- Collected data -
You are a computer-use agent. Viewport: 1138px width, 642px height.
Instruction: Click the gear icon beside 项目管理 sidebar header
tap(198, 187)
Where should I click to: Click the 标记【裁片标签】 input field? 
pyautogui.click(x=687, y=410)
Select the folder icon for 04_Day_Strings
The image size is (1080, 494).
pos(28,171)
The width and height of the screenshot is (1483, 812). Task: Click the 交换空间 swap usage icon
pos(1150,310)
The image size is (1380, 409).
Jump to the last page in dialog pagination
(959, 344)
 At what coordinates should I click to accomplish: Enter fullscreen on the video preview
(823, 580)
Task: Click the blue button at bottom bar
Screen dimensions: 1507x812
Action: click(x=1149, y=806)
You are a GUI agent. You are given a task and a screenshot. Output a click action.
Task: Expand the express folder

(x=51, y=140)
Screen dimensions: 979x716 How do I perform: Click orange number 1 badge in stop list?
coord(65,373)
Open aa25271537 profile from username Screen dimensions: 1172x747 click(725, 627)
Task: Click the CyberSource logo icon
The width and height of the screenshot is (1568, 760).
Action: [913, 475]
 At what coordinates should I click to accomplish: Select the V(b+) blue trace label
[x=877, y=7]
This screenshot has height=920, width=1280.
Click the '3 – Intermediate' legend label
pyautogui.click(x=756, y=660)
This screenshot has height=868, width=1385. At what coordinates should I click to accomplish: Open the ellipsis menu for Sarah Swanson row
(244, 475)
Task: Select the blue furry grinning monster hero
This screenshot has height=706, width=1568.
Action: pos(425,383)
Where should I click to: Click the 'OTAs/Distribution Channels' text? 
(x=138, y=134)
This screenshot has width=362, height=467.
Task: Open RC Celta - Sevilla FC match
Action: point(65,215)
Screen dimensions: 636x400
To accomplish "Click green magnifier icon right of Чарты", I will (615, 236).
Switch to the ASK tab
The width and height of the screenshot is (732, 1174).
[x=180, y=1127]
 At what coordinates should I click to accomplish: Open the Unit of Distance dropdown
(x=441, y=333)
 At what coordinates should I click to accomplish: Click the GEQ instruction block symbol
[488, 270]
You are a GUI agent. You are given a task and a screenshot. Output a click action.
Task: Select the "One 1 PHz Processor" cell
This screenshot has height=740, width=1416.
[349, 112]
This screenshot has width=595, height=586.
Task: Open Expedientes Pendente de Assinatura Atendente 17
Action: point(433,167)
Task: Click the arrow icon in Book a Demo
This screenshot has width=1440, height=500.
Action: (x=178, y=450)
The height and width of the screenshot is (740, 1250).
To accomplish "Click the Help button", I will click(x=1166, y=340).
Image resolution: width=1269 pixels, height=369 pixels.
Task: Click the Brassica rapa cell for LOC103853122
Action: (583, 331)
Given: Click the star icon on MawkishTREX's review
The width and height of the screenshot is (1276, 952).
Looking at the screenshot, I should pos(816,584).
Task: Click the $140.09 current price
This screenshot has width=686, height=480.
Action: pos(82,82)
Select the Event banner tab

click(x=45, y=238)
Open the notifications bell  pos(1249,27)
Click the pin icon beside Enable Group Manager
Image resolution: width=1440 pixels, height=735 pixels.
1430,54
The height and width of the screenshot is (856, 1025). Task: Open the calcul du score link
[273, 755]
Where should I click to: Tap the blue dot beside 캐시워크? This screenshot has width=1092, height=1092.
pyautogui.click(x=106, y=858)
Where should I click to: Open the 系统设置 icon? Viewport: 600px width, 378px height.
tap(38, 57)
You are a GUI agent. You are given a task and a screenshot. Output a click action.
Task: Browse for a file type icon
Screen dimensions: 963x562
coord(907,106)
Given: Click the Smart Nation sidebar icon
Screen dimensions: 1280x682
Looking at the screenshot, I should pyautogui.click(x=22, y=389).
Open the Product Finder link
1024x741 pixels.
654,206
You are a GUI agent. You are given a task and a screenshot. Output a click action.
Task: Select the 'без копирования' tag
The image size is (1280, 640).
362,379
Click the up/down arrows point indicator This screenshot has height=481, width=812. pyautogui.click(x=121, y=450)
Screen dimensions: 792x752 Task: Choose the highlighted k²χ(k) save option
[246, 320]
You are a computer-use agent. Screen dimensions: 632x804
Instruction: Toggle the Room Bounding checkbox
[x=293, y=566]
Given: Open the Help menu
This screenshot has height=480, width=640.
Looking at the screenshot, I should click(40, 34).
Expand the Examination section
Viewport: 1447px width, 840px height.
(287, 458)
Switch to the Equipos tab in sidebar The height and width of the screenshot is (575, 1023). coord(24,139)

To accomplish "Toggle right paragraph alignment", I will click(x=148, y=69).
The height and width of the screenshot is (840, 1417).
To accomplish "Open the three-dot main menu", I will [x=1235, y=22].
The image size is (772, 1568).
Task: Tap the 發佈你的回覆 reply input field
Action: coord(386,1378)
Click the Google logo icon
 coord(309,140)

- About this task -
When you transcribe the records above, keep every line exactly the same.

- Task response -
You are a computer-use agent. Viewport: 1138px width, 642px height.
Instruction: Click the gear icon beside 项目管理 sidebar header
tap(198, 187)
Where should I click to: Click the 标记【裁片标签】 input field? 
pyautogui.click(x=687, y=410)
Select the folder icon for 04_Day_Strings
The image size is (1080, 494).
pos(28,171)
The width and height of the screenshot is (1483, 812). Task: Click the 交换空间 swap usage icon
pos(1150,310)
The image size is (1380, 409).
Jump to the last page in dialog pagination
(959, 344)
 At what coordinates should I click to accomplish: Enter fullscreen on the video preview
(823, 580)
Task: Click the blue button at bottom bar
Screen dimensions: 1507x812
Action: click(x=1149, y=806)
You are a GUI agent. You are given a task and a screenshot. Output a click action.
Task: Expand the express folder

(x=51, y=140)
Screen dimensions: 979x716 How do I perform: Click orange number 1 badge in stop list?
coord(65,373)
Open aa25271537 profile from username Screen dimensions: 1172x747 click(725, 627)
Task: Click the CyberSource logo icon
The width and height of the screenshot is (1568, 760).
Action: [913, 475]
 At what coordinates should I click to accomplish: Select the V(b+) blue trace label
[x=877, y=7]
This screenshot has height=920, width=1280.
Click the '3 – Intermediate' legend label
pyautogui.click(x=756, y=660)
This screenshot has height=868, width=1385. At what coordinates should I click to accomplish: Open the ellipsis menu for Sarah Swanson row
(244, 475)
Task: Select the blue furry grinning monster hero
This screenshot has height=706, width=1568.
Action: pos(425,383)
Where should I click to: Click the 'OTAs/Distribution Channels' text? 
(x=138, y=134)
This screenshot has width=362, height=467.
Task: Open RC Celta - Sevilla FC match
Action: point(65,215)
Screen dimensions: 636x400
To accomplish "Click green magnifier icon right of Чарты", I will (615, 236).
Switch to the ASK tab
The width and height of the screenshot is (732, 1174).
[x=180, y=1127]
 At what coordinates should I click to accomplish: Open the Unit of Distance dropdown
(x=441, y=333)
 At what coordinates should I click to accomplish: Click the GEQ instruction block symbol
[488, 270]
You are a GUI agent. You are given a task and a screenshot. Output a click action.
Task: Select the "One 1 PHz Processor" cell
This screenshot has height=740, width=1416.
[349, 112]
This screenshot has width=595, height=586.
Task: Open Expedientes Pendente de Assinatura Atendente 17
Action: point(433,167)
Task: Click the arrow icon in Book a Demo
This screenshot has width=1440, height=500.
Action: (x=178, y=450)
The height and width of the screenshot is (740, 1250).
To accomplish "Click the Help button", I will click(x=1166, y=340).
Image resolution: width=1269 pixels, height=369 pixels.
Task: Click the Brassica rapa cell for LOC103853122
Action: (583, 331)
Given: Click the star icon on MawkishTREX's review
The width and height of the screenshot is (1276, 952).
Looking at the screenshot, I should pos(816,584).
Task: Click the $140.09 current price
This screenshot has width=686, height=480.
Action: pos(82,82)
Select the Event banner tab

click(x=45, y=238)
Open the notifications bell  pos(1249,27)
Click the pin icon beside Enable Group Manager
Image resolution: width=1440 pixels, height=735 pixels.
1430,54
The height and width of the screenshot is (856, 1025). Task: Open the calcul du score link
[273, 755]
Where should I click to: Tap the blue dot beside 캐시워크? This screenshot has width=1092, height=1092.
pyautogui.click(x=106, y=858)
Where should I click to: Open the 系统设置 icon? Viewport: 600px width, 378px height.
tap(38, 57)
You are a GUI agent. You are given a task and a screenshot. Output a click action.
Task: Browse for a file type icon
Screen dimensions: 963x562
coord(907,106)
Given: Click the Smart Nation sidebar icon
Screen dimensions: 1280x682
Looking at the screenshot, I should pyautogui.click(x=22, y=389).
Open the Product Finder link
1024x741 pixels.
654,206
You are a GUI agent. You are given a task and a screenshot. Output a click action.
Task: Select the 'без копирования' tag
The image size is (1280, 640).
362,379
Click the up/down arrows point indicator This screenshot has height=481, width=812. pyautogui.click(x=121, y=450)
Screen dimensions: 792x752 Task: Choose the highlighted k²χ(k) save option
[246, 320]
You are a computer-use agent. Screen dimensions: 632x804
Instruction: Toggle the Room Bounding checkbox
[x=293, y=566]
Given: Open the Help menu
This screenshot has height=480, width=640.
Looking at the screenshot, I should click(40, 34).
Expand the Examination section
Viewport: 1447px width, 840px height.
(287, 458)
Switch to the Equipos tab in sidebar The height and width of the screenshot is (575, 1023). coord(24,139)

To accomplish "Toggle right paragraph alignment", I will click(x=148, y=69).
The height and width of the screenshot is (840, 1417).
To accomplish "Open the three-dot main menu", I will [x=1235, y=22].
The image size is (772, 1568).
Task: Tap the 發佈你的回覆 reply input field
Action: coord(386,1378)
Click the Google logo icon
 coord(309,140)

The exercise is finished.